Dynamic Data Anonymization

Availability

This feature is available as of V500R001C00.

Introduction

Data anonymization is an effective database privacy protection solution, which can prevent attackers from snooping on private data. The dynamic data anonymization mechanism is a technology that protects privacy data by customizing anonymization policies. It can effectively prevent unauthorized users from accessing sensitive information while retaining original data. After the administrator specifies the object to be anonymized and customizes a data anonymization policy, if the database resources queried by a user are associated with an anonymization policy, data is anonymized based on the user identity and anonymization policy to restrict attackers' access to privacy data.

Benefits

Data privacy protection is one of the required database security capabilities. It can restrict attackers' access to privacy data, ensuring privacy data security. The dynamic data anonymization mechanism can protect the privacy of specified database resources by configuring anonymization policies. In addition, the anonymization policy configuration is flexible and can implement targeted privacy protection in specific user scenarios.

Description

The dynamic data anonymization mechanism customizes anonymization policies based on resource labels. It can select anonymization modes based on the site requirements or customize anonymization policies for specific users. The SQL syntax for creating a complete anonymization policy is as follows:

CREATE RESOURCE LABEL label_for_creditcard ADD COLUMN(user1.table1.creditcard);

CREATE RESOURCE LABEL label_for_name ADD COLUMN(user1.table1.name);

CREATE MASKING POLICY msk_creditcard creditcardmasking ON LABEL(label_for_creditcard);

CREATE MASKING POLICY msk_name randommasking ON LABEL(label_for_name) FILTER ON IP(local), ROLES(dev);

label_for_creditcard and msk_name are the resource labels for anonymization, and each label is allocated to two column objects. creditcardmasking and randommasking are preset masking functions. msk_creditcard specifies that the anonymization policy creditcardmasking will be applied when any user accesses resources with label_for_creditcard, regardless of the access source. msk_name specifies that the anonymization policy randommasking will be applied when local user dev accesses resources with label_for_name. If FILTER is not specified, the setting takes effect for all users. Otherwise, the setting takes effect only for specified users.

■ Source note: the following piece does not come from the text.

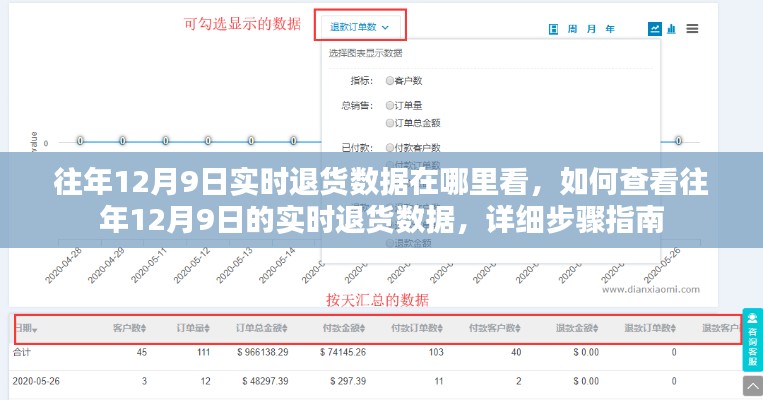This screenshot has height=400, width=763.
Task: Sort table by 日期 column arrow
Action: (x=34, y=328)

The following table shows the preset masking functions:

Masking Function	Example
creditcardmasking	'4880-9898-4545-2525' will be anonymized as 'xxxx-xxxx-xxxx-2525'. This function anonymizes digits except the last four digits.
basicemailmasking	'abcd@gmail.com' will be anonymized as 'xxxx@gmail.com'. This function anonymizes text before the first @.
fullemailmasking	'abcd@gmail.com' will be anonymized as 'xxxx@xxxxx.com'. This function anonymizes text before the first dot (.) (except @).
alldigitsmasking	'alex123alex' will be anonymized as 'alex000alex'. This function anonymizes only digits in the text.
shufflemasking	"hello word" will be anonymized as "hlwoeor dl". This weak anonymization function is implemented through character dislocation. You are not advised to use this function to anonymize strings with strong semantics.
randommasking	'hello word' will be anonymized as 'ad5f5ghdf5'. This function randomly anonymizes text by character.
maskall	'4880-9898-4545-2525' will be anonymized as 'xxxxxxxxxxxxxxxxxxx'.

The data types supported by each anonymization function are as follows:

Masking Function	Supported Data Types
creditcardmasking	BPCHAR, VARCHAR, NVARCHAR, TEXT (character data in credit card format only)
basicemailmasking	BPCHAR, VARCHAR, NVARCHAR, TEXT (character data in email format only)
fullemailmasking	BPCHAR, VARCHAR, NVARCHAR, TEXT (character data in email format only)
alldigitsmasking	BPCHAR, VARCHAR, NVARCHAR, TEXT (character data containing digits only)
shufflemasking	BPCHAR, VARCHAR, NVARCHAR, TEXT
randommasking	BPCHAR, VARCHAR, NVARCHAR, TEXT
maskall	BOOL, RELTIME, TIME, TIMETZ, INTERVAL, TIMESTAMP, TIMESTAMPTZ, SMALLDATETIME, ABSTIME, TEXT, BPCHAR, VARCHAR, NVARCHAR2, NAME, INT8, INT4, INT2, INT1, NUMRIC, FLOAT4, FLOAT8, CASH

For unsupported data types, the maskall function is used to anonymize data by default. If the data type is also not supported by maskall, 0 is used to anonymize data. If implicit conversion is involved, the data type after implicit conversion is used for anonymization. In addition, if the anonymization policy is applied to a data column and takes effect, operations on the data in the column are performed based on the anonymization result.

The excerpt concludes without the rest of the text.